A girlfriend of my son’s once said, “How sad that you’ve lived so much of your life away from the place you love.” I had been telling her of our hopes to retire out West, where I was raised. I quickly corrected her. “No, I love my life here! I’m not living for that ‘when.’ I’m always living for the now.”
After all, I bore and raised my son at the Jersey Shore, training myself not to say “coast,” and was lucky in every way to find my new family there; my husband’s family became mine, and I one of theirs. “Our” mother Judy spent the last years of her life living with us, something I only now am coming to fully appreciate, a blessing that amplifies as I age.
I thrived personally and professionally, so very fortunate, grateful in every way.
There is a bittersweet feeling as I slide this document in its envelope, strange as that is to say about anything tax-related, as I go—always forward, never back.
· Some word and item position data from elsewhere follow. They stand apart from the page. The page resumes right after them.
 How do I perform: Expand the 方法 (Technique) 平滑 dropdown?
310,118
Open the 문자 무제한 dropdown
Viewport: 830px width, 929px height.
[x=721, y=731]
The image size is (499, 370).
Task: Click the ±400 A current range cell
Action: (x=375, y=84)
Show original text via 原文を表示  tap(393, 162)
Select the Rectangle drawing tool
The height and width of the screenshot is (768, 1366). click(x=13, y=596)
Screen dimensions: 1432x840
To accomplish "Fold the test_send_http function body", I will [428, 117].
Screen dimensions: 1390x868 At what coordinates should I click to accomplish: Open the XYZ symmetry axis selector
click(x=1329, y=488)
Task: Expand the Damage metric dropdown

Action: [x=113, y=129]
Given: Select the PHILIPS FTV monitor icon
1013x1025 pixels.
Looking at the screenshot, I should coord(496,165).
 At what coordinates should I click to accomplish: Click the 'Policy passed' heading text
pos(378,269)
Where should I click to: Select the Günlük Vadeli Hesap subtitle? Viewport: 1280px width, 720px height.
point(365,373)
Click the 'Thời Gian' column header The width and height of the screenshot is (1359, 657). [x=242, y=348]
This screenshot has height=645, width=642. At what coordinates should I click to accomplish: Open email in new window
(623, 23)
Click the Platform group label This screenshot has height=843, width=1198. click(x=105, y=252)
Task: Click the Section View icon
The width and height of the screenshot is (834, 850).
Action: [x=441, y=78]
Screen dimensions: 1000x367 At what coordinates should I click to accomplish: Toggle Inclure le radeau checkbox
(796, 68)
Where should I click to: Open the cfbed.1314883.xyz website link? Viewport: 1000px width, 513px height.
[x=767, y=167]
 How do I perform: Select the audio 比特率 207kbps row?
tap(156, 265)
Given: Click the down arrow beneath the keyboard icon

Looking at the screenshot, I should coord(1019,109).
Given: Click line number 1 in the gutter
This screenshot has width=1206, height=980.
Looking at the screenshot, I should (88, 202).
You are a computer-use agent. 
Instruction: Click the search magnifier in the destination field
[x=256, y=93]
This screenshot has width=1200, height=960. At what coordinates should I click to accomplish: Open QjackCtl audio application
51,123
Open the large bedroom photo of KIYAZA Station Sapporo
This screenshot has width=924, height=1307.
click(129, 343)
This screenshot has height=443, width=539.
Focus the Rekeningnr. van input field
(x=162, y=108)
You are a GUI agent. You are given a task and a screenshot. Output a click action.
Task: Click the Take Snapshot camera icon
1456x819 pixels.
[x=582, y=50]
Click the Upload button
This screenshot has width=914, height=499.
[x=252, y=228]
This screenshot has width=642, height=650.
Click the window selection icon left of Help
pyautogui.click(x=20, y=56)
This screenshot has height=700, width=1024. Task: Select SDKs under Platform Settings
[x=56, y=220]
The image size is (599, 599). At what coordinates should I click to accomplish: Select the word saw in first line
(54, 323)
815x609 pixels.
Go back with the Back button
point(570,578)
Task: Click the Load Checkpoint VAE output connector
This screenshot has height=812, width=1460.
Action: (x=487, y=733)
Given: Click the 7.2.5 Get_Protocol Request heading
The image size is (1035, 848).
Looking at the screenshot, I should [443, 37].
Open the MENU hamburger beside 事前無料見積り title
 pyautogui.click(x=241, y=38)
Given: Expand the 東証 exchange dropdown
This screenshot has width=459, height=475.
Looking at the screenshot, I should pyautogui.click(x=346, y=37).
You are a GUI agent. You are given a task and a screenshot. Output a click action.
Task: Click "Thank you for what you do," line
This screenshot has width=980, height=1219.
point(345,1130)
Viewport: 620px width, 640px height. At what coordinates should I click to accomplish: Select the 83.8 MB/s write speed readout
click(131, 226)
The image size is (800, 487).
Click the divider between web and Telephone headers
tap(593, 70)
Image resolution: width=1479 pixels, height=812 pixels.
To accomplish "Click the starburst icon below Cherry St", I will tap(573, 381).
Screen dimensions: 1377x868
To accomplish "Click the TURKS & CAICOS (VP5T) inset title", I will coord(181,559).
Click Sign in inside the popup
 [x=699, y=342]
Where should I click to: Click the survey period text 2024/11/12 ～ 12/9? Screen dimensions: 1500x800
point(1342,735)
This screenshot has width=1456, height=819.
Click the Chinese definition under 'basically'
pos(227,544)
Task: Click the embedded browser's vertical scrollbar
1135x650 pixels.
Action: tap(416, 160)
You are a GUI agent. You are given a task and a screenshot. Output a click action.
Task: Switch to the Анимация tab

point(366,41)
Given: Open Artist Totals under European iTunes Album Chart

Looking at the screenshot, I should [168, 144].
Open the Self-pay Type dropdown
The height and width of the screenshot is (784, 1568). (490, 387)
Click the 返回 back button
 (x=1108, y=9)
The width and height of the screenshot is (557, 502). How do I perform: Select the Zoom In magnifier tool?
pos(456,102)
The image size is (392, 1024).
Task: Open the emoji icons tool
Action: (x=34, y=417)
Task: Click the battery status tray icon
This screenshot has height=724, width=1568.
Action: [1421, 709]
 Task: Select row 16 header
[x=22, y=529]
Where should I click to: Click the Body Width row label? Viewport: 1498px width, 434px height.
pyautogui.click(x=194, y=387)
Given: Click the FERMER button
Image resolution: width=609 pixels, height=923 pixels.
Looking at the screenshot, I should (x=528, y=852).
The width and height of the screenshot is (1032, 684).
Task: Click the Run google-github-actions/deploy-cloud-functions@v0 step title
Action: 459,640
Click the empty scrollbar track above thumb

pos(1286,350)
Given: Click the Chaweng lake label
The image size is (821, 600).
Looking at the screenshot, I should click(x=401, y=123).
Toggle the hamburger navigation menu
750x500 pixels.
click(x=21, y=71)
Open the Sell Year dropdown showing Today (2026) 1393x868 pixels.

I like how you framed your reflection around the act of mailing your taxes. It’s an annual act one might not even think about. Yet, it is a strong symbol for you today. Thanks for sharing your well-crafted reflection.
Thanks for reading.
“I’m always living for the now.” Just how it should me. So many people live in the past or in the future they envision that they forget to enjoy what they have at the moment. If we live in and enjoy the present we will have no regrets about where life takes us.
You know both coasts – so different, and each great in its own way, with unique memories and experiences. I’m an East Coast girl (grew up near Virginia Beach), but would love to visit Oregon sometime. I’ve been enjoying your descriptions of Oregon in your posts.
Thanks for reading. Oregon is in my heart, but my heart is in Jersey, too. As Stanley Kunitz says: “Oh, I have made myself a tribe/out of my true affections,/and my tribe is scattered.” (Sorry, I’m in a poetry frame of mind today.)